§ **Travail à faire**:
- 1) Relevez toutes les phrases interrogatives adressées au Pr Jean-Michel Lecerf dans le texte source.
- 2) Pour chacune des affirmations suivantes, indiquez par oui ou par non si elle concorde avec le texte source, puis citez les mots qui le montrent.
(a) Selon le Pr Lecerf, la norme pèse encore plus sur les personnes psychologiquement fragiles.
(b) Le Pr Lecerf affirme que notre éducation nous pousse à accepter nos conjoints et nos enfants tels qu’ils sont.
(c) Le texte indique que seules les personnes âgées sont entrées dans la danse du « j’ai des kilos en trop ».

§ **Texte source**:

Le poids ? Une question de regard…

Jeune (et même très jeune) ou plus âgé(e) : tout le monde, ou presque, est entré dans la danse du « j’ai des kilos en trop ». Le Pr Jean-Michel Lecerf [1] met en garde contre cet air entraînant, en faisant l’éloge de la différence.

Se trouve-t-on gros, ou trop gros, en raison du poids de la norme, qui pollue notre vision ?

Pr Jean-Michel Lecerf : La norme impose, de manière très forte, une société d’apparence, encore plus pesante sur les personnes psychologiquement fragiles. Dans notre société d’image, nous sommes tous confrontés au regard des autres, ou à ce que l’on imagine du regard des autres. Les souffrances que cela entraîne s’ajoutent au regard que l’on porte sur soi ou à la gêne, réelle, qui existe en cas d’obésité.

Comment sortir de la norme ?

Pour faire bouger les choses, nous pourrions commencer par changer notre regard sur les autres. Nous devons aussi apprendre à accepter nos limites et nos différences, inhérentes à une réalité biologique que tend à gommer certains discours médiatiques. Notre éducation nous pousse également à demander à nos conjoints et à nos enfants d’être différents de ce qu’ils sont…

Lorsqu’on se sent gros, vous n’encouragez pas à « faire régime ». Pourquoi ?

§ **Contenu des données**:
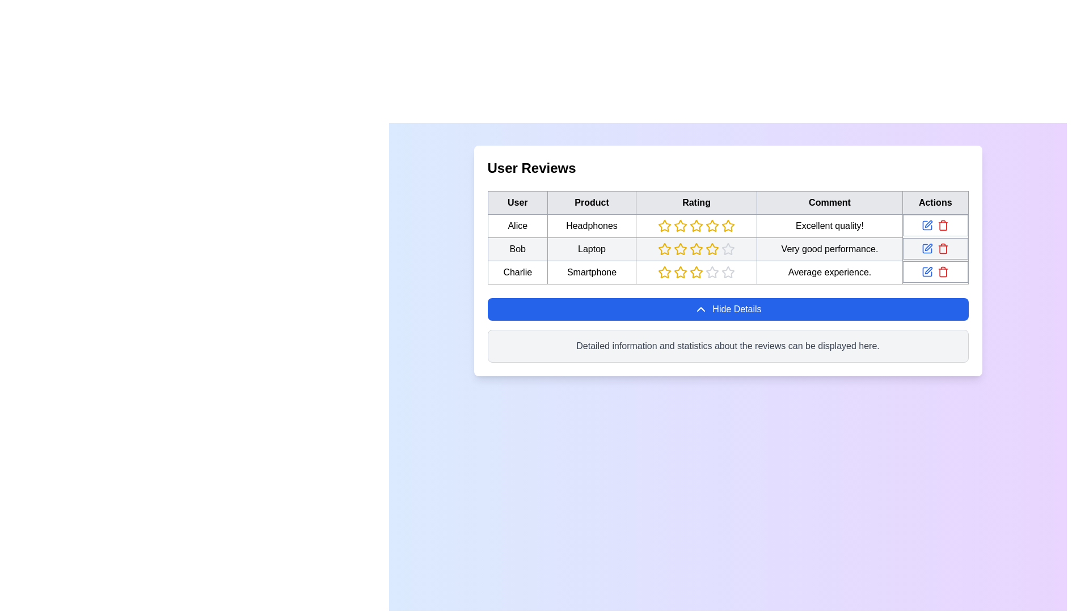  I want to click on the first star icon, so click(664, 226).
* * *
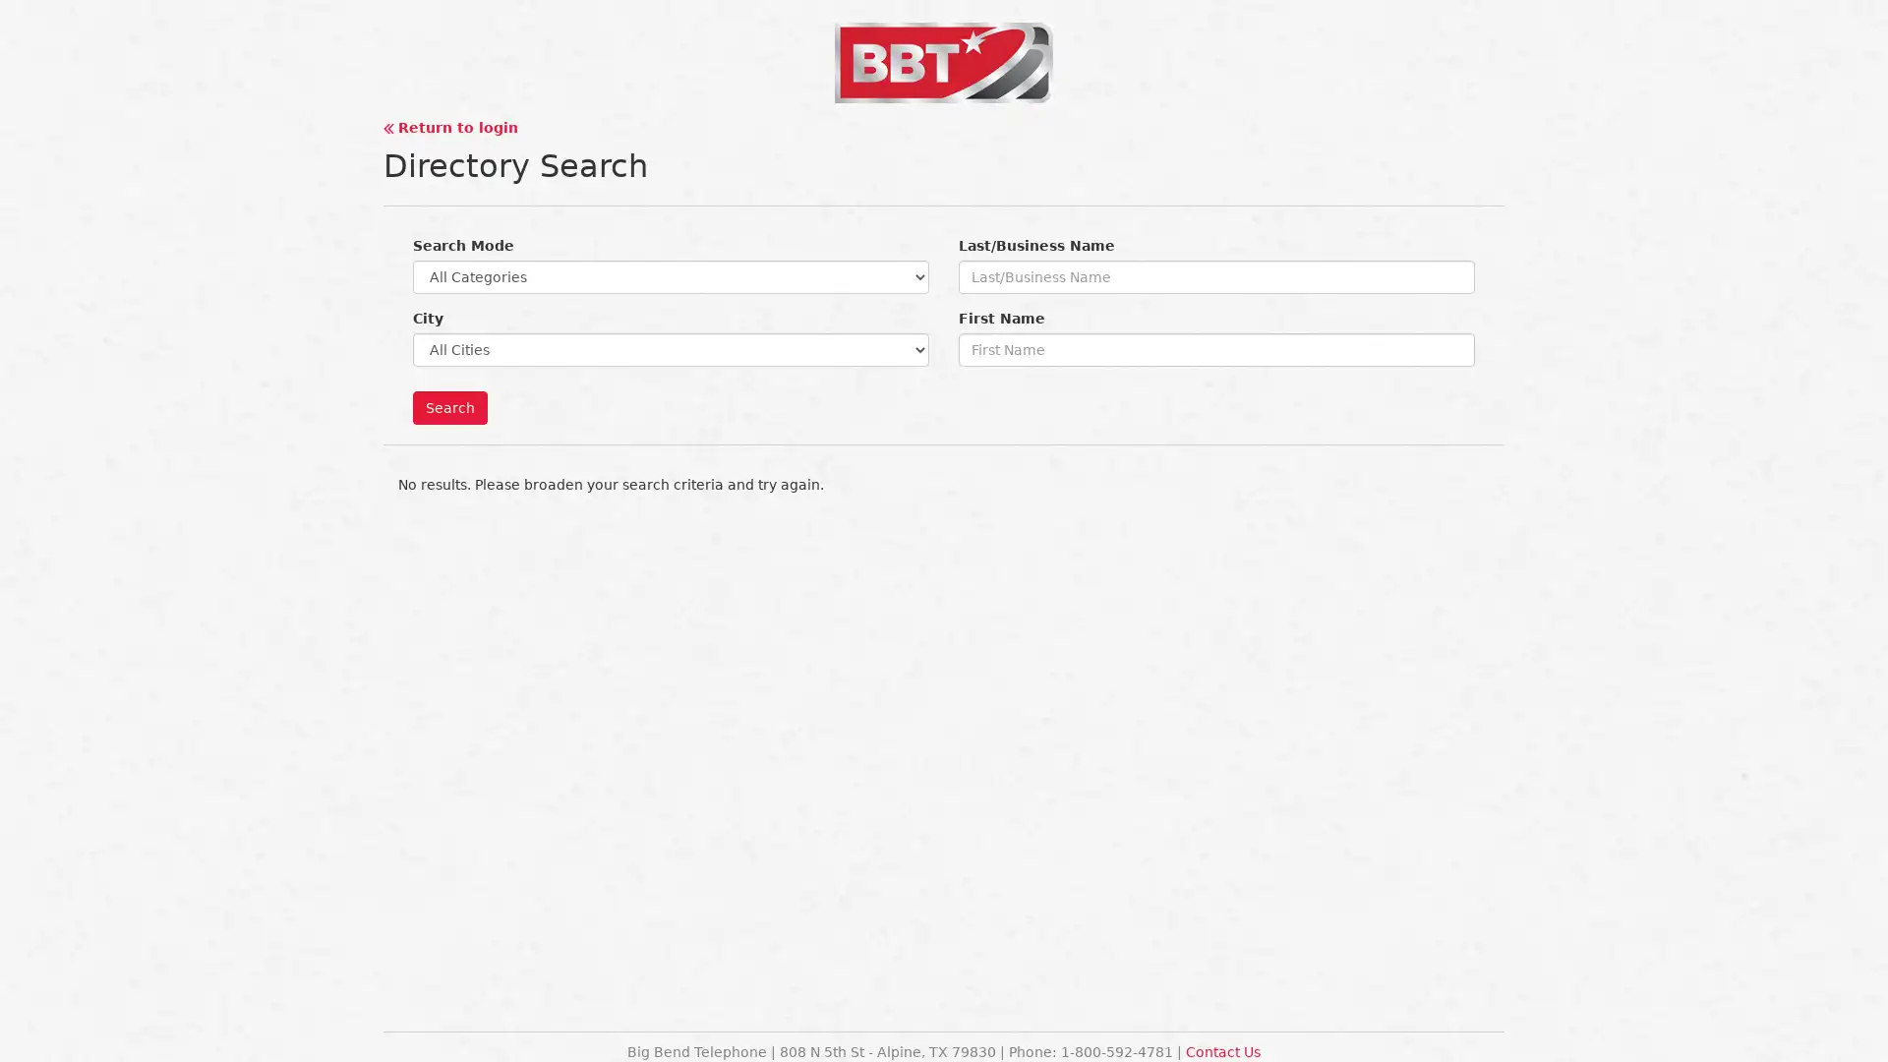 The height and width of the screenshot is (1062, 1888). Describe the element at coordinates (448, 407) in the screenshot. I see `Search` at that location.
...
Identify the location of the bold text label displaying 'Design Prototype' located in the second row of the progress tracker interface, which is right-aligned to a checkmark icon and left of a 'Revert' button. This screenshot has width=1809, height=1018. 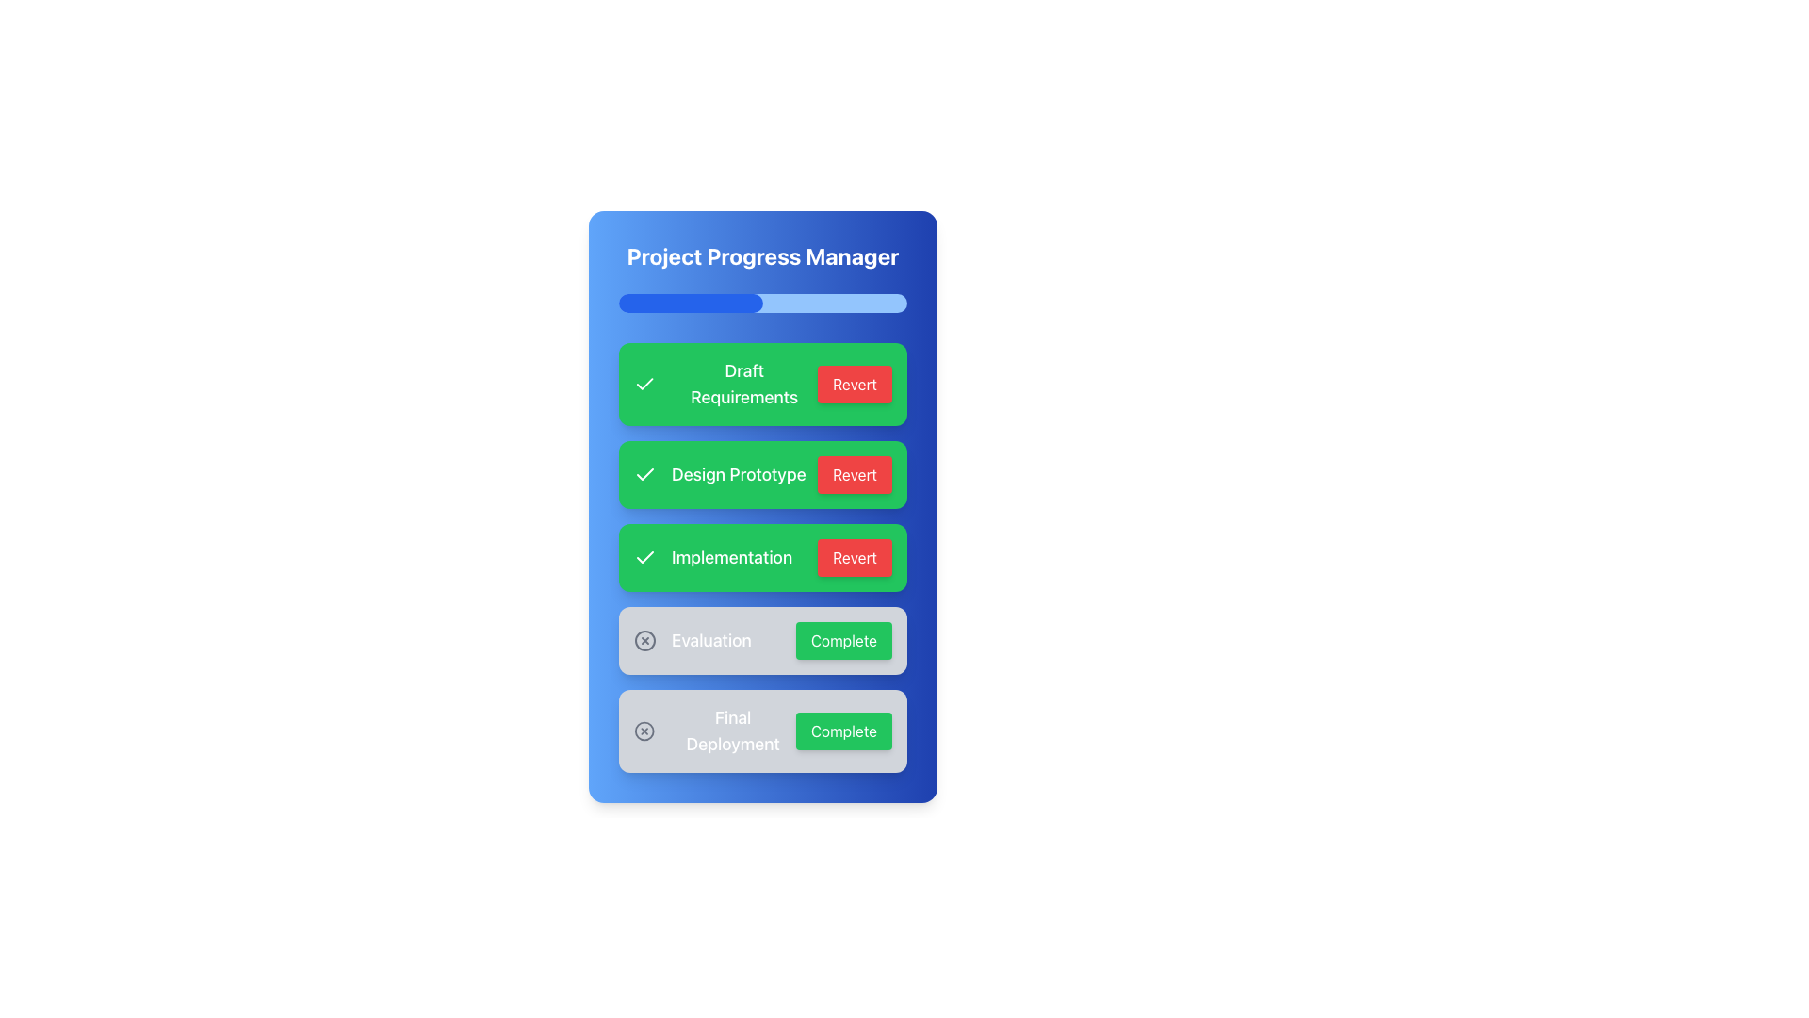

§ **Liste des solutions**:
- 1)
- « Se trouve-t-on gros, ou trop gros, en raison du poids de la norme, qui pollue notre vision ? »
- « Comment sortir de la norme ? »
- « Lorsqu’on se sent gros, vous n’encouragez pas à « faire régime ». Pourquoi ? »

- 2)
(a) Oui : « encore plus pesante sur les personnes psychologiquement fragiles ».
(b) Non : « Notre éducation nous pousse également à demander à nos conjoints et à nos enfants d’être différents de ce qu’ils sont ».
(c) Non : « tout le monde, ou presque, est entré dans la danse du « j’ai des kilos en trop » ».